A regular Source column, Undercurrents explores issues, ideas and events developing beneath the surface in the Virgin Islands community.
Research involving the Virgin Islands and three other Eastern Caribbean locations has uncovered some noteworthy trends, including a marked prevalence of heart disease and diabetes, and has convinced researchers they need to keep digging.
The study was funded by a $5 million, five-year grant from the National Institute of Minority Health and Health Disparities, part of the National Institutes of Health. It is being conducted under the auspices of the University of the West Indies, which is gathering data in both Barbados and in Trinidad and Tobago, by the University of the Virgin Islands, and by the University of Puerto Rico. Yale University acts as the agency to coordinate the data collected from the various islands.

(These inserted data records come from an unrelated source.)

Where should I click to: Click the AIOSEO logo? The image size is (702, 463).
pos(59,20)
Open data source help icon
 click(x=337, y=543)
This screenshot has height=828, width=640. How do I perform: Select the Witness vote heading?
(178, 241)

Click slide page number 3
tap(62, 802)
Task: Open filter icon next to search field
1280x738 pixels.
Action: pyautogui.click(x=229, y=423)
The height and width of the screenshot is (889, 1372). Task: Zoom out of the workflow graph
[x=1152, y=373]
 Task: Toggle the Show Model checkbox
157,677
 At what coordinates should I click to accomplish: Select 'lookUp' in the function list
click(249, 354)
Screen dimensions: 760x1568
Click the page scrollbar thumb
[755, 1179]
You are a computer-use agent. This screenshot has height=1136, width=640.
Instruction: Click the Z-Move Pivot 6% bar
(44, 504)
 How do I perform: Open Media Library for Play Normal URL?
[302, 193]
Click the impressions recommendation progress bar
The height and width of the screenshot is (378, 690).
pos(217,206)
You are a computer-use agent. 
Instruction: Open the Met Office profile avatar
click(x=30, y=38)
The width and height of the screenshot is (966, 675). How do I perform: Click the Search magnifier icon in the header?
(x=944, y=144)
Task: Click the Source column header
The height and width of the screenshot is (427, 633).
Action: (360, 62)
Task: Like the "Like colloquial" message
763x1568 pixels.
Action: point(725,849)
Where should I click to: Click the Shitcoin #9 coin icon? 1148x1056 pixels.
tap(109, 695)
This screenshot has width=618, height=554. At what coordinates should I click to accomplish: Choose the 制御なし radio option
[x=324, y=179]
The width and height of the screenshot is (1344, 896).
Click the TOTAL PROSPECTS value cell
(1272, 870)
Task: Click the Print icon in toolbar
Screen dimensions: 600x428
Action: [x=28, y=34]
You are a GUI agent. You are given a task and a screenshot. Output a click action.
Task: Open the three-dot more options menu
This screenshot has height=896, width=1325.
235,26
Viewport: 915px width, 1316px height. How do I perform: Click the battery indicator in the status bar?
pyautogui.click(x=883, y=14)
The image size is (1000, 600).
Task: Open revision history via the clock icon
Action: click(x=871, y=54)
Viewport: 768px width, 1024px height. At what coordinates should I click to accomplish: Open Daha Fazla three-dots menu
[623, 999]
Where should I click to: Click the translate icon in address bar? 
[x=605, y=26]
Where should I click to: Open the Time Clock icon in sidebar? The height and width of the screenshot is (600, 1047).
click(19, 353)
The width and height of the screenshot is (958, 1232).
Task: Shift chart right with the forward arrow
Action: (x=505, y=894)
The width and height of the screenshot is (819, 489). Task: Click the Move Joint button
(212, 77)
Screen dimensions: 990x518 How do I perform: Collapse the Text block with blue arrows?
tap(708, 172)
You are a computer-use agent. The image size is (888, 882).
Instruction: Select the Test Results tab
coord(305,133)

Some 65 people are engaged in the various aspects of research by ECHORN, or the Eastern Caribbean Health Outcomes Research Network. Their work focuses on collecting and analyzing information from thousands of people selected at random to participate in the study.
“We have remarkable information that’s coming up already,” said Dr. Maxine Nunez, the principal investigator for the V.I. “Hypertension and diabetes are rampant” in the area.
Work is still wrapping up, but ECHORN has already applied for another five-year grant so it can continue the study.
Nunez cautioned that all the data is preliminary. Still it’s hard to ignore some of the more startling figures coming out of the study.
As of about six months ago, 23 percent of the people who had filled out a research questionnaire described themselves as having diabetes. Another 14 percent said they are pre-diabetic, meaning they are at imminent risk of developing the disease. According to the American Diabetes Association those numbers are more than double national rates. On its website, the association posts statistics from 2012 that show that nationally 9.3 percent of the population has diabetes.
Fifteen percent of the Eastern Caribbean subjects self-reported they suffer from heart disease. The national average, according to a Center for Disease Control website, is 11.3 percent.
Nunez said when the first study concludes she expects that about 350 people in the Virgin Islands will have participated. St. Thomas is already close to its goal of 250. “St. Croix had a number of setbacks” in gathering data, primarily because of staff illness, but has information from about 100 people.
“When you put all the numbers together (from all the locations) we’ll be up to about 5,000,” she said, indicating that the sample is sufficient for drawing some conclusions.
Participants in the study answer what Nunez described as an “extensive” questionnaire, covering virtually every aspect of their health history. They also submit to a physical exam, similar to one they might take in their doctor’s office, including giving a blood sample.
Some participants are also asked to give a small amount of blood to go into a biobank of blood samples being retained for future research that can include genetic tracing. Some participants are asked to give a saliva sample for the biobank.
Nunez explained that the entire project was designed to ensure participants are chosen randomly. Researchers start with a computer-generated list of phone numbers, including both land lines and cell phones. Then they contact individuals and see if they meet some basic criteria: They must be at least 40 years old, have resided on the island for at least the previous 10 years, and (to ensure their availability for follow-up study) have no plans to relocate in the next five years.
“The recruitment effort is a very time-intensive task,” Nunez said. Out of about 100 calls, she said she may recruit five people to participate. “We’re very soft on this. We make very sure they know they have the right to refuse” to participate. But, she added, “The vast majority” who meet the residency criteria “have said yes.”
Those who are asked to contribute to the biobank are also selected randomly, she said. About 100 people in the Virgin Islands have given blood samples for the biobank; another 50 participants donated saliva.
Nunez is hopeful that the work will continue under a second five-year grant.
“I can’t give a number” for the dollar amount of the grant, because that will be determined by the granting agency. But the timeline is another five years.
“We’re hoping and praying that we’ll get some word maybe next month,” she said.